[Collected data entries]

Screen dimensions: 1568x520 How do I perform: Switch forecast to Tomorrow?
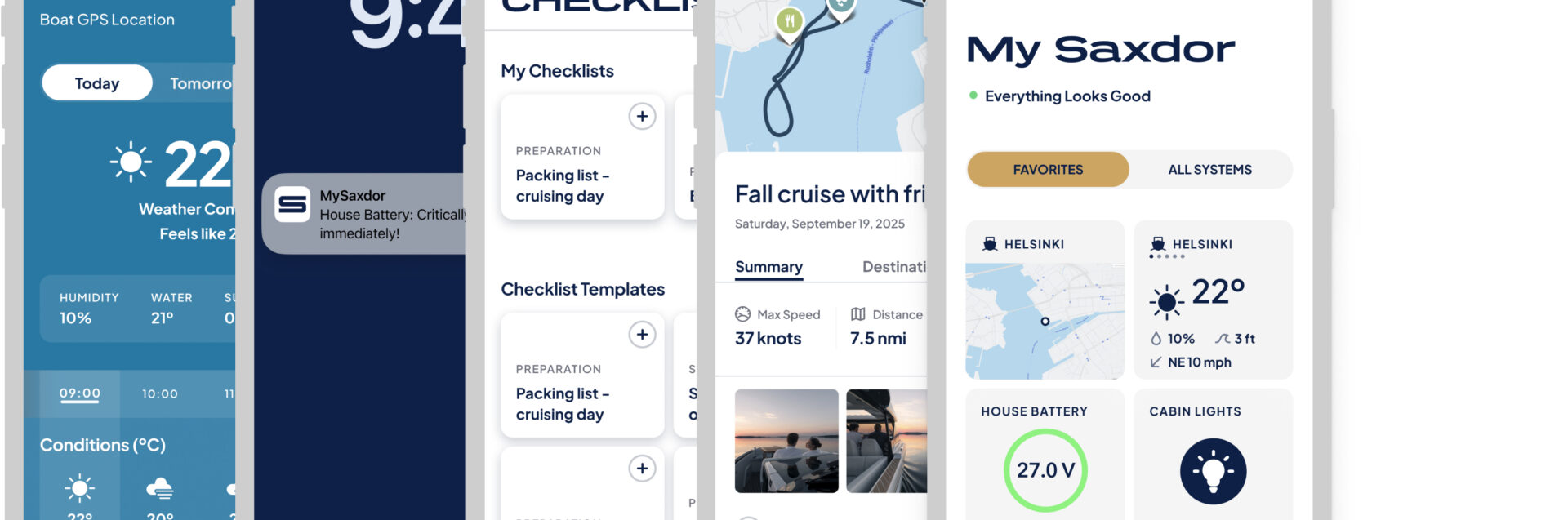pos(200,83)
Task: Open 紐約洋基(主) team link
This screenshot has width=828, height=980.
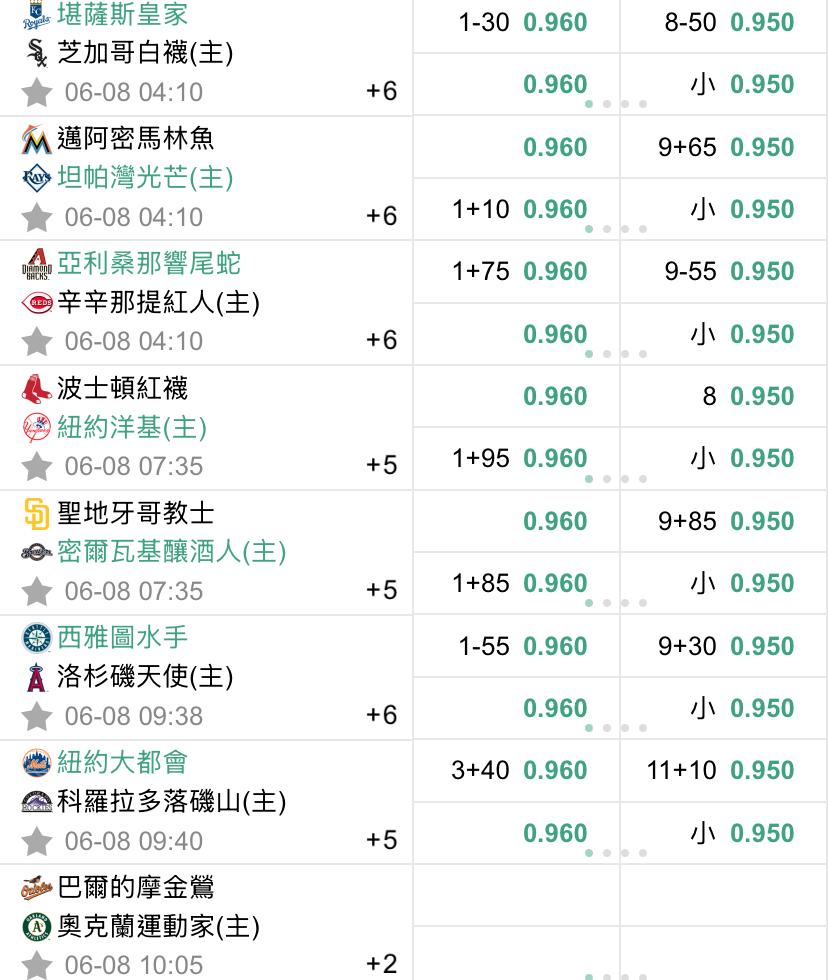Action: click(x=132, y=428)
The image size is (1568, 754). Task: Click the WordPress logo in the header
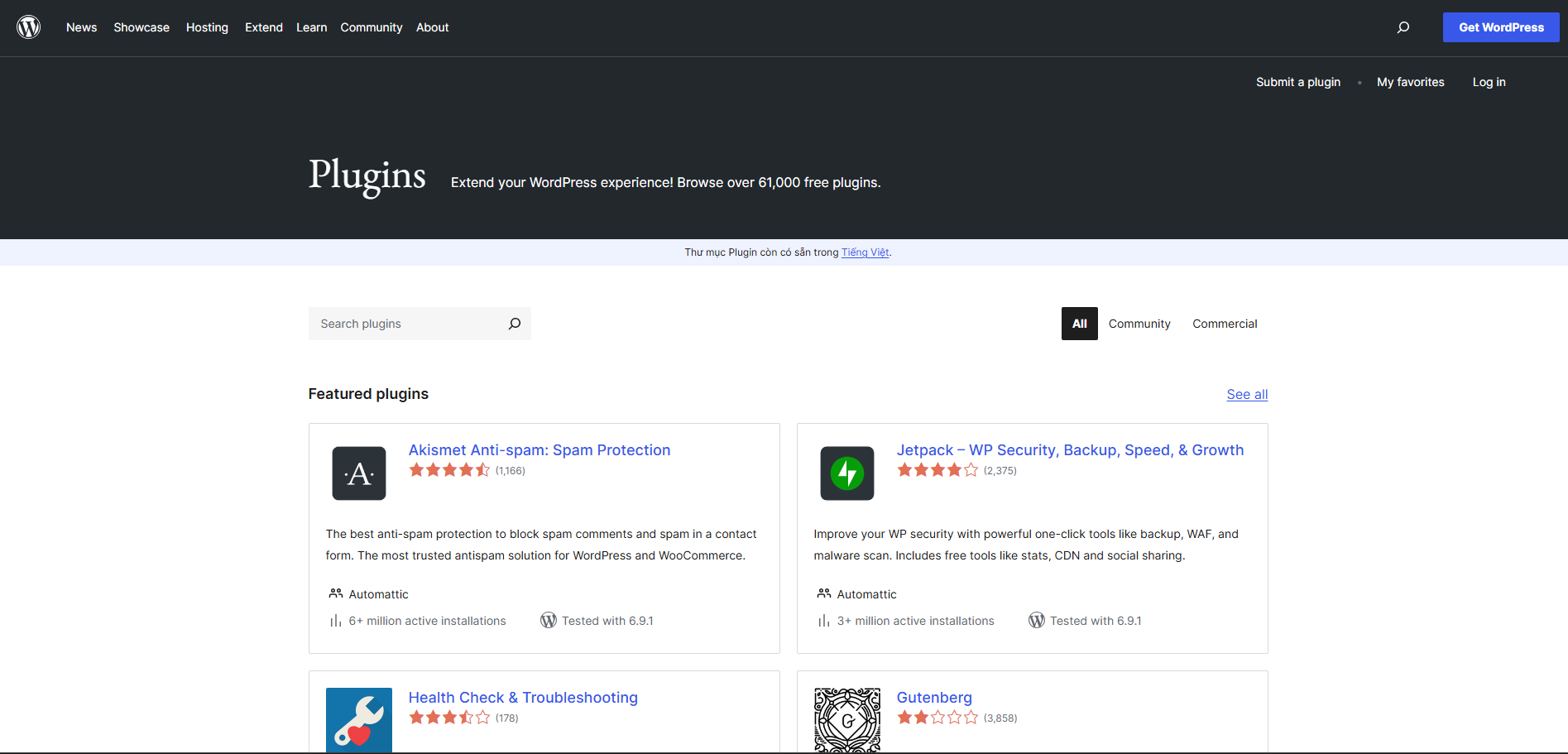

[Exercise directions]:
What is needed is every entry written out word for word, with no pictures.

[Task output]:
Screen dimensions: 1568x520 How do I perform: Switch forecast to Tomorrow?
pos(200,83)
Task: Open 紐約洋基(主) team link
This screenshot has width=828, height=980.
Action: click(x=132, y=428)
The image size is (1568, 754). Task: Click the WordPress logo in the header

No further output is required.